IP = "127.0.0.1" # localhost
PORT_OFFSET = 5500 

T_MUL_CONST = 0.75 # this seems to work quite nice
T_ADD_CONST = 0

T_GOSSIP = lambda _: (
    3
) # The paper suggests 'T_GOSSIP = xN/B', where: x is the number of bytes per gossip message,
  #                                              N is the number of processes and
  #                                              B is the available bandwith.
  # In this case, on localhost the bandwith is CPU bound - usually in Gb/s, the number of processes is expected to be low and
  # the number of bytes send by each process is also low, although increasing with number of processes, as the heartbeat vector increases. 
  # But still in this setting the gossip time using this equation would be very small, therfore a minimum gossip time of 3 s is 
  # introduced, as the paper also suggests.

T_FAIL = lambda numnodes, multiplicative_constant = 1, additive_constant = 0: (
    T_GOSSIP(numnodes) * numnodes * np.log(numnodes) * multiplicative_constant + additive_constant
) # From the graphs and explanations in the paper, I undetstood that 'T_FAIL' should be multiplied linearithmically by the number of nodes. 
  # By adding aditive and multiplicative constans, the 'P_misstake' can be further decreased/increased.

T_CLEANUP = lambda numnodes, multiplicative_constant = 1, additive_constant = 0: (
    2 * T_FAIL(numnodes, multiplicative_constant, additive_constant)
) # 2 * 'T_FAIL'

# node states in the heartbeat vector
UNKNOWN_NODE = -3
FAILED_NODE = -2
CLEANED_NODE = -1
ACTIVATED_NODE = 0

COLORS = True # Set to 'False' to print without colors, otherwise printing without colors is only to non-terminal devices.
TEXT_COLORS = [cm.Fore.LIGHTBLUE_EX, cm.Fore.LIGHTGREEN_EX, cm.Fore.MAGENTA, cm.Fore.LIGHTYELLOW_EX, cm.Fore.LIGHTRED_EX, cm.Fore.CYAN, 
               cm.Fore.YELLOW, cm.Fore.GREEN, cm.Fore.BLUE, cm.Fore.LIGHTMAGENTA_EX, cm.Fore.LIGHTCYAN_EX, cm.Fore.RED]
TEXT_COLOR_LEN = len(TEXT_COLORS)

■ DATASET EXTRACT:
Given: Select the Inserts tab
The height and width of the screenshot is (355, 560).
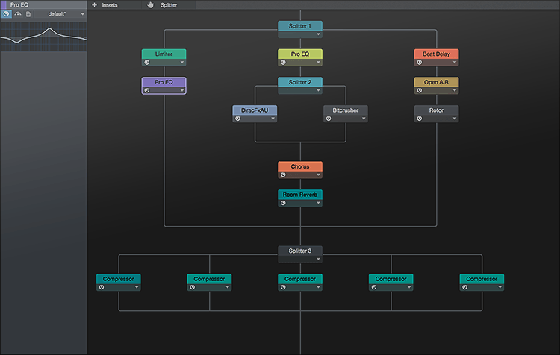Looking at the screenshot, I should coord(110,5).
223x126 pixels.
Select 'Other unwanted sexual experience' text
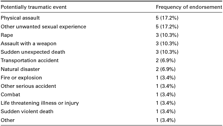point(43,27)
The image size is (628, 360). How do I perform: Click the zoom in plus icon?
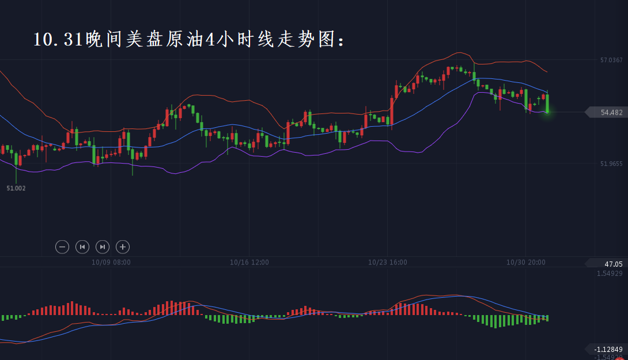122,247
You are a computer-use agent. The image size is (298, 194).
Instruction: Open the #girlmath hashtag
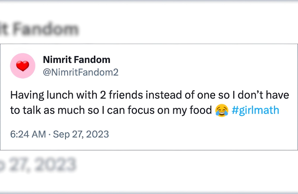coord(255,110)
* * *
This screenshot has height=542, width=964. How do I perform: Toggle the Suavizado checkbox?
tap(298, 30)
==
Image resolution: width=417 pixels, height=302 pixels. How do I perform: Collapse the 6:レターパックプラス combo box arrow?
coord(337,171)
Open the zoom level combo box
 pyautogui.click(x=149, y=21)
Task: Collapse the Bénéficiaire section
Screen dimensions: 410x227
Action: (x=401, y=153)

■ DIRECTIVES:
1. From the gossip configuration code, extract the passage from "COLORS = True" to "TEXT_COLOR_LEN = len(TEXT_COLORS)".
2. In the gossip configuration code, what value is assigned to FAILED_NODE?
3. Please condense the comment in the gossip configuration code that begins "The paper suggests" into a short list, keeping its main facts.
The records come from a separate source.

■ SOLUTIONS IN ORDER:
1.
COLORS = True # Set to 'False' to print without colors, otherwise printing without colors is only to non-terminal devices.
TEXT_COLORS = [cm.Fore.LIGHTBLUE_EX, cm.Fore.LIGHTGREEN_EX, cm.Fore.MAGENTA, cm.Fore.LIGHTYELLOW_EX, cm.Fore.LIGHTRED_EX, cm.Fore.CYAN, 
               cm.Fore.YELLOW, cm.Fore.GREEN, cm.Fore.BLUE, cm.Fore.LIGHTMAGENTA_EX, cm.Fore.LIGHTCYAN_EX, cm.Fore.RED]
TEXT_COLOR_LEN = len(TEXT_COLORS)

2. -2

3.
- The paper suggests T_GOSSIP = xN/B, where x is the bytes per gossip message, N the number of processes and B the available bandwidth.
- On localhost the bandwidth is CPU bound, usually in Gb/s.
- The number of processes is expected to be low.
- Each process sends few bytes, though this grows with the number of processes as the heartbeat vector increases.
- The equation would therefore give a very small gossip time, so a minimum of 3 s is introduced, as the paper also suggests.